REQUIRED WORK: All entries below are to be duplicated verbatim.

DATA LISTING:

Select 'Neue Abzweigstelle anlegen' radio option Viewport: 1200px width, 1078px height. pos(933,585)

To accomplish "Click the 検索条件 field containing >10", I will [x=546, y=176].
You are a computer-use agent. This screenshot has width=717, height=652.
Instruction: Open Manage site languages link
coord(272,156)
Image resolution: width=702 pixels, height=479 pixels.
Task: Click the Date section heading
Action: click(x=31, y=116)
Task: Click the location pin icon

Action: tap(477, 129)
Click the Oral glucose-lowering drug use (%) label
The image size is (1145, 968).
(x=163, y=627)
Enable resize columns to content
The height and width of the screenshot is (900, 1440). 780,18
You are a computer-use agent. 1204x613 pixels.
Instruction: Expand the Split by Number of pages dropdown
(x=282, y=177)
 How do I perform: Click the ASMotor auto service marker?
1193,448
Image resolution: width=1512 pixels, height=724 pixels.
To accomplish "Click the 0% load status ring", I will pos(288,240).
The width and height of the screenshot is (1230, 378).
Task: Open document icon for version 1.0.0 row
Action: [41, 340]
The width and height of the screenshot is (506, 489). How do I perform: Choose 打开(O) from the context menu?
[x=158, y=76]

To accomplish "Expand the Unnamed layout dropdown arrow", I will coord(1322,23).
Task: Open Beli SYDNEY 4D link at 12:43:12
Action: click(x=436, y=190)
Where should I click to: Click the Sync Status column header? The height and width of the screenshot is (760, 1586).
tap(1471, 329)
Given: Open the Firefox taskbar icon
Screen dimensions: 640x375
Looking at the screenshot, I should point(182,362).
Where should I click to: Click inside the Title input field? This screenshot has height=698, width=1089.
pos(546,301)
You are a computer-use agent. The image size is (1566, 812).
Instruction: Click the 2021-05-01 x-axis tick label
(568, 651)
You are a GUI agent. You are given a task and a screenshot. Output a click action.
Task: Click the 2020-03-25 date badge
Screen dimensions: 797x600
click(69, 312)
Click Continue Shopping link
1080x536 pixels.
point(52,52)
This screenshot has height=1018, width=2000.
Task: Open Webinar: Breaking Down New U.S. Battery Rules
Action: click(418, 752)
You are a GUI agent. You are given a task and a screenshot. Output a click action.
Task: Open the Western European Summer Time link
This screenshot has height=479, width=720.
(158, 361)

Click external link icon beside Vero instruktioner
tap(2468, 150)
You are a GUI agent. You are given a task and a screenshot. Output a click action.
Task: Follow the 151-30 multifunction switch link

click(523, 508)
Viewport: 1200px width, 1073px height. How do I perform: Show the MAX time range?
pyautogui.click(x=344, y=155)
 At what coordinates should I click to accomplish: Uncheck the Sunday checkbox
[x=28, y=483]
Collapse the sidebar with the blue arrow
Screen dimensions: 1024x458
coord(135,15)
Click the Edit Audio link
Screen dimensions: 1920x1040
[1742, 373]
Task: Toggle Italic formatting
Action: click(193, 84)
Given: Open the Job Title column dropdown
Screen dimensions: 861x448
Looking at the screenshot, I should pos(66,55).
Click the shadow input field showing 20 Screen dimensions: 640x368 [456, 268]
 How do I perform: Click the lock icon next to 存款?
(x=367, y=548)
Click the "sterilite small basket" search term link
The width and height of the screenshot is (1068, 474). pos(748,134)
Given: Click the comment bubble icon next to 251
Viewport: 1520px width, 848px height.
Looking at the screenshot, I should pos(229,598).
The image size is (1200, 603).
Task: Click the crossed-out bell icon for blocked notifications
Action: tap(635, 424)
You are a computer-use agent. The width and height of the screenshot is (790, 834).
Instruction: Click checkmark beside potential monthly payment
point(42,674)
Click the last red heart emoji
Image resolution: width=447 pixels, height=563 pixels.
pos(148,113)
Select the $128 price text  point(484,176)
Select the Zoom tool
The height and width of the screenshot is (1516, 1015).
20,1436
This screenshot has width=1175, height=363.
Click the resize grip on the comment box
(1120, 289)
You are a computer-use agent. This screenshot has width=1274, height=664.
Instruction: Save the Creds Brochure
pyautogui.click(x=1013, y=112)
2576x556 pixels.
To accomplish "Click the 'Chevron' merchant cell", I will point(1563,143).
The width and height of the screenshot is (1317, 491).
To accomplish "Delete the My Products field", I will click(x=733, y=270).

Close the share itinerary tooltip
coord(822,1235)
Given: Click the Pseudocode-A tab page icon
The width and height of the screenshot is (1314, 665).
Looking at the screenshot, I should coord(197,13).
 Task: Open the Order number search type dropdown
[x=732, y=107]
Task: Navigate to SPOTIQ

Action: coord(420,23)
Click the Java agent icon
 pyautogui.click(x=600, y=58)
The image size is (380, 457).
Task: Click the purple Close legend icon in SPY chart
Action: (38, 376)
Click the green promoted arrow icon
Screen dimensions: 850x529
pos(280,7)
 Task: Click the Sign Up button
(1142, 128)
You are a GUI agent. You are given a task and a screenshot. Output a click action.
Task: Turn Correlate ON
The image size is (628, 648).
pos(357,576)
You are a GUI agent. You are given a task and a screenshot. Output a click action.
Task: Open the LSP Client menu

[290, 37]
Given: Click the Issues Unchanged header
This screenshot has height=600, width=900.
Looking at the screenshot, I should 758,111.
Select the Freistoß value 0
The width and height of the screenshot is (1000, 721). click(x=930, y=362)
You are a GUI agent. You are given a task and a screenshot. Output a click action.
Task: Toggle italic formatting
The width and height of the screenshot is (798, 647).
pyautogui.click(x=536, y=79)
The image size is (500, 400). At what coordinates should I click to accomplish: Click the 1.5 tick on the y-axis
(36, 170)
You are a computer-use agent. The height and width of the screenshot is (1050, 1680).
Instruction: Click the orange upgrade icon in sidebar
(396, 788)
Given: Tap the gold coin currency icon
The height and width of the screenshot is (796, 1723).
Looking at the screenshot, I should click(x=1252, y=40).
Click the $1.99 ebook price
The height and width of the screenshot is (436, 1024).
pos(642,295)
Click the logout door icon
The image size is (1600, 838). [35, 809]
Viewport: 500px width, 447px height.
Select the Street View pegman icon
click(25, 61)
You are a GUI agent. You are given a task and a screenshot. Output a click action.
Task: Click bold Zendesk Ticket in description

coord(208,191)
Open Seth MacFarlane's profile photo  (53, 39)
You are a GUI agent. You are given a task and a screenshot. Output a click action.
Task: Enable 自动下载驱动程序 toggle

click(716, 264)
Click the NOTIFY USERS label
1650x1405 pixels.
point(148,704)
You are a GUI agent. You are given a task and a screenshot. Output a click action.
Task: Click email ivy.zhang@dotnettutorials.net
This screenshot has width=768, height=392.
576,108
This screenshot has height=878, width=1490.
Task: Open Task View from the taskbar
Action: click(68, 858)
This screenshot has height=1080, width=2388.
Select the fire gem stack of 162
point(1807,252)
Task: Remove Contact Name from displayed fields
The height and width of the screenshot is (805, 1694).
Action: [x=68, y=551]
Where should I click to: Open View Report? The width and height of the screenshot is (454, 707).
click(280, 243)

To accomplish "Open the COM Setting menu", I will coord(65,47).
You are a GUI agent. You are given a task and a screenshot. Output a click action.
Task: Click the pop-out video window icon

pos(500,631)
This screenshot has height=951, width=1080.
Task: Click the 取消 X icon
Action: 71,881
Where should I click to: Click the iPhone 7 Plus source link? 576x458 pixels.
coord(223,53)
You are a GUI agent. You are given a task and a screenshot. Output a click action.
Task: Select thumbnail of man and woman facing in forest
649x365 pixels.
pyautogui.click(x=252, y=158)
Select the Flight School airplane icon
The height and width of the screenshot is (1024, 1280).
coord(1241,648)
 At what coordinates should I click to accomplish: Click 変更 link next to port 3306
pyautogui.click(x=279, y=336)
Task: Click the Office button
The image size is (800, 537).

WRITTEN SOLUTION:
Select 'Neue Abzweigstelle anlegen' radio option Viewport: 1200px width, 1078px height. pos(933,585)

To accomplish "Click the 検索条件 field containing >10", I will [x=546, y=176].
You are a computer-use agent. This screenshot has width=717, height=652.
Instruction: Open Manage site languages link
coord(272,156)
Image resolution: width=702 pixels, height=479 pixels.
Task: Click the Date section heading
Action: click(x=31, y=116)
Task: Click the location pin icon

Action: tap(477, 129)
Click the Oral glucose-lowering drug use (%) label
The image size is (1145, 968).
(x=163, y=627)
Enable resize columns to content
The height and width of the screenshot is (900, 1440). 780,18
You are a computer-use agent. 1204x613 pixels.
Instruction: Expand the Split by Number of pages dropdown
(x=282, y=177)
 How do I perform: Click the ASMotor auto service marker?
1193,448
Image resolution: width=1512 pixels, height=724 pixels.
To accomplish "Click the 0% load status ring", I will pos(288,240).
The width and height of the screenshot is (1230, 378).
Task: Open document icon for version 1.0.0 row
Action: [41, 340]
The width and height of the screenshot is (506, 489). How do I perform: Choose 打开(O) from the context menu?
[x=158, y=76]

To accomplish "Expand the Unnamed layout dropdown arrow", I will coord(1322,23).
Task: Open Beli SYDNEY 4D link at 12:43:12
Action: click(x=436, y=190)
Where should I click to: Click the Sync Status column header? The height and width of the screenshot is (760, 1586).
tap(1471, 329)
Given: Open the Firefox taskbar icon
Screen dimensions: 640x375
Looking at the screenshot, I should point(182,362).
Where should I click to: Click inside the Title input field? This screenshot has height=698, width=1089.
pos(546,301)
You are a computer-use agent. The image size is (1566, 812).
Instruction: Click the 2021-05-01 x-axis tick label
(568, 651)
You are a GUI agent. You are given a task and a screenshot. Output a click action.
Task: Click the 2020-03-25 date badge
Screen dimensions: 797x600
click(69, 312)
Click Continue Shopping link
1080x536 pixels.
point(52,52)
This screenshot has height=1018, width=2000.
Task: Open Webinar: Breaking Down New U.S. Battery Rules
Action: click(418, 752)
You are a GUI agent. You are given a task and a screenshot. Output a click action.
Task: Open the Western European Summer Time link
This screenshot has height=479, width=720.
(158, 361)

Click external link icon beside Vero instruktioner
tap(2468, 150)
You are a GUI agent. You are given a task and a screenshot. Output a click action.
Task: Follow the 151-30 multifunction switch link

click(523, 508)
Viewport: 1200px width, 1073px height. How do I perform: Show the MAX time range?
pyautogui.click(x=344, y=155)
 At what coordinates should I click to accomplish: Uncheck the Sunday checkbox
[x=28, y=483]
Collapse the sidebar with the blue arrow
Screen dimensions: 1024x458
coord(135,15)
Click the Edit Audio link
Screen dimensions: 1920x1040
[1742, 373]
Task: Toggle Italic formatting
Action: click(193, 84)
Given: Open the Job Title column dropdown
Screen dimensions: 861x448
Looking at the screenshot, I should pos(66,55).
Click the shadow input field showing 20 Screen dimensions: 640x368 [456, 268]
 How do I perform: Click the lock icon next to 存款?
(x=367, y=548)
Click the "sterilite small basket" search term link
The width and height of the screenshot is (1068, 474). pos(748,134)
Given: Click the comment bubble icon next to 251
Viewport: 1520px width, 848px height.
Looking at the screenshot, I should pos(229,598).
The image size is (1200, 603).
Task: Click the crossed-out bell icon for blocked notifications
Action: tap(635, 424)
You are a computer-use agent. The width and height of the screenshot is (790, 834).
Instruction: Click checkmark beside potential monthly payment
point(42,674)
Click the last red heart emoji
Image resolution: width=447 pixels, height=563 pixels.
pos(148,113)
Select the $128 price text  point(484,176)
Select the Zoom tool
The height and width of the screenshot is (1516, 1015).
20,1436
This screenshot has width=1175, height=363.
Click the resize grip on the comment box
(1120, 289)
You are a computer-use agent. This screenshot has width=1274, height=664.
Instruction: Save the Creds Brochure
pyautogui.click(x=1013, y=112)
2576x556 pixels.
To accomplish "Click the 'Chevron' merchant cell", I will point(1563,143).
The width and height of the screenshot is (1317, 491).
To accomplish "Delete the My Products field", I will click(x=733, y=270).

Close the share itinerary tooltip
coord(822,1235)
Given: Click the Pseudocode-A tab page icon
The width and height of the screenshot is (1314, 665).
Looking at the screenshot, I should coord(197,13).
 Task: Open the Order number search type dropdown
[x=732, y=107]
Task: Navigate to SPOTIQ

Action: coord(420,23)
Click the Java agent icon
 pyautogui.click(x=600, y=58)
The image size is (380, 457).
Task: Click the purple Close legend icon in SPY chart
Action: (38, 376)
Click the green promoted arrow icon
Screen dimensions: 850x529
pos(280,7)
 Task: Click the Sign Up button
(1142, 128)
You are a GUI agent. You are given a task and a screenshot. Output a click action.
Task: Turn Correlate ON
The image size is (628, 648).
pos(357,576)
You are a GUI agent. You are given a task and a screenshot. Output a click action.
Task: Open the LSP Client menu

[290, 37]
Given: Click the Issues Unchanged header
This screenshot has height=600, width=900.
Looking at the screenshot, I should 758,111.
Select the Freistoß value 0
The width and height of the screenshot is (1000, 721). click(x=930, y=362)
You are a GUI agent. You are given a task and a screenshot. Output a click action.
Task: Toggle italic formatting
The width and height of the screenshot is (798, 647).
pyautogui.click(x=536, y=79)
The image size is (500, 400). At what coordinates should I click to accomplish: Click the 1.5 tick on the y-axis
(36, 170)
You are a computer-use agent. The height and width of the screenshot is (1050, 1680).
Instruction: Click the orange upgrade icon in sidebar
(396, 788)
Given: Tap the gold coin currency icon
The height and width of the screenshot is (796, 1723).
Looking at the screenshot, I should click(x=1252, y=40).
Click the $1.99 ebook price
The height and width of the screenshot is (436, 1024).
pos(642,295)
Click the logout door icon
The image size is (1600, 838). [35, 809]
Viewport: 500px width, 447px height.
Select the Street View pegman icon
click(25, 61)
You are a GUI agent. You are given a task and a screenshot. Output a click action.
Task: Click bold Zendesk Ticket in description

coord(208,191)
Open Seth MacFarlane's profile photo  (53, 39)
You are a GUI agent. You are given a task and a screenshot. Output a click action.
Task: Enable 自动下载驱动程序 toggle

click(716, 264)
Click the NOTIFY USERS label
1650x1405 pixels.
point(148,704)
You are a GUI agent. You are given a task and a screenshot. Output a click action.
Task: Click email ivy.zhang@dotnettutorials.net
This screenshot has width=768, height=392.
576,108
This screenshot has height=878, width=1490.
Task: Open Task View from the taskbar
Action: click(68, 858)
This screenshot has height=1080, width=2388.
Select the fire gem stack of 162
point(1807,252)
Task: Remove Contact Name from displayed fields
The height and width of the screenshot is (805, 1694).
Action: [x=68, y=551]
Where should I click to: Open View Report? The width and height of the screenshot is (454, 707).
click(280, 243)

To accomplish "Open the COM Setting menu", I will coord(65,47).
You are a GUI agent. You are given a task and a screenshot. Output a click action.
Task: Click the pop-out video window icon

pos(500,631)
This screenshot has height=951, width=1080.
Task: Click the 取消 X icon
Action: 71,881
Where should I click to: Click the iPhone 7 Plus source link? 576x458 pixels.
coord(223,53)
You are a GUI agent. You are given a task and a screenshot. Output a click action.
Task: Select thumbnail of man and woman facing in forest
649x365 pixels.
pyautogui.click(x=252, y=158)
Select the Flight School airplane icon
The height and width of the screenshot is (1024, 1280).
coord(1241,648)
 At what coordinates should I click to accomplish: Click 変更 link next to port 3306
pyautogui.click(x=279, y=336)
Task: Click the Office button
The image size is (800, 537).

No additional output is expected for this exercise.